Saturday, November 5, 2016

What Pilgrimage Made Grow: I didn't see this coming

One of the outcroppings of my pilgrimage which I did not at all see coming while I was in Poland was a certain practical shifting in my prayer focus. It continues to surprise me, though "surprise" isn't exactly the right word for something that I find having taken root in my soul.

Because it is the Year of Mercy, works of mercy came through as a theme at various World Youth Day events. And during that time, the spiritual works of mercy in particular sort of hummed with an attention-getting sort of resonance with me. But upon returning home, I found myself drawn powerfully to pray specifically for those in addictions, for those working in sex trafficking (pimps and prostitutes), and for those suffering violent abuse, whether physical or emotional.

It isn't that I have never prayed before for these needs, but since returning from Poland, this occupies a front and center place in my heart. There are no personal relationships informing this, but anyone who knows my hometown realizes that I am describing a hefty but hidden population here in the town. I am beginning to truly know myself called as a missionary right where I live.

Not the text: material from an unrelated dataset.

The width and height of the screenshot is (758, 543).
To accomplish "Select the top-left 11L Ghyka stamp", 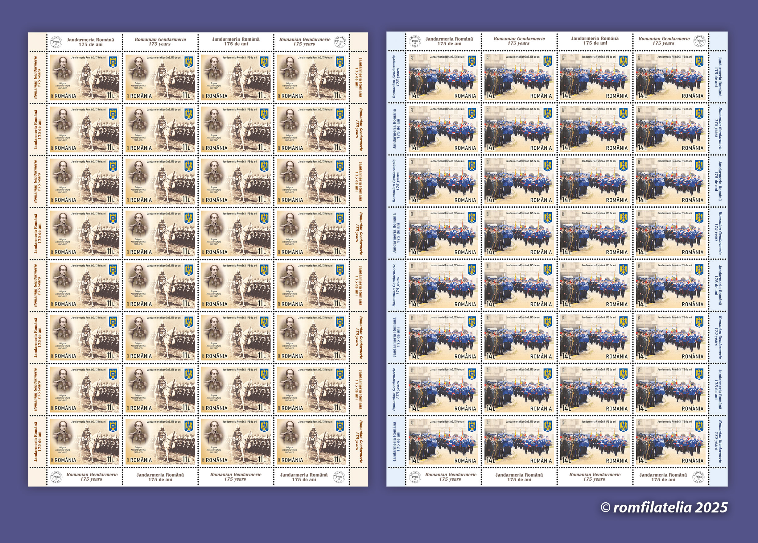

There are complex intertwinings here, of course.

For one thing, I was invited to teach the Bible to children in an after school club downtown. I've known of this club for about six months, but this was nowhere on my radar screen while in Poland. But I am quickly finding it to be one of the biggest joys of my week. That's a surprise to me, too. Most if not all of these kids come from families or at least neighborhoods marked by the evils mentioned above. Several have never read the Bible, and some are not quite sure of why we bother talking about Jesus, and what he has to do with God. I have been teaching from the gospels connected to the mysteries of the rosary, beginning with the joyful mysteries. In taking this approach, one thing I'm looking for for myself (if I can say it this way) is to "watch" how Mary interacts with children such as these. And one thing that has become obvious is that, as a friend put it to me recently, Christianity is not a middle-class religion. God brings joy because he enters our human condition, our longing, our misery, and he shares it out of tremendous, mind-blowing love and desire for us.

Another complexity that is becoming simpler for me is a false dichotomy that has irritated me in various ways since my early days as a Catholic, with roots established earlier. Again, I'm not sure how to say this, but in my childhood I was firmly taught that the "social gospel" (which was said to be primarily, though not entirely, a byproduct of Catholicism) was a falsehood that is opposed to the true gospel, which was all about the eternal salvation of souls in heaven. That social gospel was about doing good works (essentially the corporal works of mercy) and advancing human progress, and about pretending that this was the reason Jesus died on the cross. I'll leave aside, for the moment, the puzzlement of how and why this was the deposit Lutheranism left with me. It simply was.

But when I became Catholic, this trouble did not quickly clear for me. If anything, I was left with a deeper kind of confusion. Theological troubles of the role of good works cleared more easily than did my wrestling with what I saw touted as the good works Catholics were encouraged to be about. Because of the era and place of my entry into the Church, I subconsciously realized the Catholic social gospel arena was heavily politicized. Conservatives had their issues; liberals had their issues. There were lots of axes grinding. I rarely saw anything promoted that seemed to directly help actual people. I was a conservative and worked with my people (literally; I worked for a pro-life group), and learned distrust of and despaired over the efforts of other camps.

And meanwhile, Jesus patiently tried to teach me that he meant it when he said "Inasmuch as you've done it to the least of these my brothers, you have done it unto me."

This topic is really complex enough for several of its own posts, but for now I will say that theologically or practically separating love of God and love of neighbor destroys both. St. John and St. James made it clear that we lie if we say we love God but do not love our neighbor in practical, active terms. Likewise, if we seek to love our neighbor based on personal power and agenda that omits surrendering Lordship to Jesus, it is not love in which we deal, but corruption.

God's love in us impels us outward to others. All of our social gospel problems boil down to a privation of love in us.

And a third intertwining point, connected here, is that love, the pure love of God in us, brings us holy death. We resist this with all our energy. What God wants most deeply from us all is to let Him love us. Once He has this, He can move. We cannot induce this "letting" in anyone; each door must be unlocked from within the heart.

Some of those kids in my Bible club have already spoken to me of painful realities in their lives. But they do it in an innocent and childlike way, simply as facts that they own. If we can look up into the Father's face with our misery like that, or if we can come to Mary and ask her to help us find the God we don't know... oh my gosh... what an abundance of grace and mercy awaits us.

God is so powerfully good and is so on our side. He can undo the most complex difficulties in response to such a cry for mercy. He wants to do it.

And so I am praying daily for breakthroughs of His mercy.